Originally, salt water from the salt springs around was boiled down to extract the salt. Later, the Solar Salt method was used which harnessed the power of the sun and required far less resources to produce a greater quantity of salt. Eventually, water was pumped into the salt deposits south of Syracuse. The brine extracted was then gravity fed to solar salt fields around Onondaga Lake, including the Inner Harbor and Solvay Process. Here it would be pumped into flat beds and the sun would do the work of evaporating the water. Once it was dried it was moved to sheds, packed into barrels, and then shipped by canal boats or trains to market. It is inextricably tied to the prosperity of our region. The opportunity's four-letter word "work" was available for those seeking a better life.
Closely linked with work was another four-letter word in our area: “boom". With many ways to get goods to market, including the Erie Canal and Railroads, and immigrants coming in from all over the world looking for a better life, Syracuse was a great place to develop new ideas.

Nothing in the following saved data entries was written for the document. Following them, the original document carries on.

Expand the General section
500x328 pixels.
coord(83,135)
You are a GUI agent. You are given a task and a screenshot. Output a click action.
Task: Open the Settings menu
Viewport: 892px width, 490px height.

Businesses came, things were
made, schools were built, jobs were created, employment almost a certainly,
innovation ran rampant...it was a good time to be "The Salt City".
But salt was a four-letter word, a bad one in many respects. First, it was the reason the Haudenosaunee were dispossessed from their lands. Greed left an ugly legacy. Second, brine salt from left the Tully Valley riddled with unstable underground caverns. Unintended consequences have lasting impacts into the future. Third, it heavily contributed to the pollution of the land that it came from. An irony of epic proportions. The reason they came was a reason for its demise, much like The Lorax. Salt was used in the Solvay Process. The sludge leftover from this process would go on to pollute Onondaga Lake and the land surrounding it. But also, the solar sheds themselves polluted the land. Brine and salt fell from the drying sheds over the years. All that salt into the soil rendered the land unfit for farming much like road salt use affects the land along the sides today. A four-letter word for this is “ruin”.
Much of the last 30 years has been formed by another
four-letter word, “redo”. In 1994, areas for clean up were officially
identified. Clean up in and around Onondaga Lake began in 2005. Slowly, but
steadily the lake and its surrounding habitat has been purposefully cleaned up
and restored. The eagles returned, marshlands restored, and trails laid that
help people understand what a treasure this lake is. Perfect, no. But it a
great start to caring for a lake that we as a community have been so careless
about.
While it brought great wealth to the region, it also brought
great problems, some of which we, over 200 years later are only beginning to
understand. History is never cut and dry, usually it falls somewhere in the
middle like the briny slurry that once was pumped to the solar sheds. The salt
and the water must be understood together. You can separate them, but the one
is the reason the other got there. Salt brought great wealth, but it also left
a swath of destruction. Recognizing both helps us understand how we got here.
Another four-letter word which carries us into the future is “hope”. We can do
better than the past. And remember, to understand Syracuse’s history and future, you have
to take what you have been told with a pinch of Salt.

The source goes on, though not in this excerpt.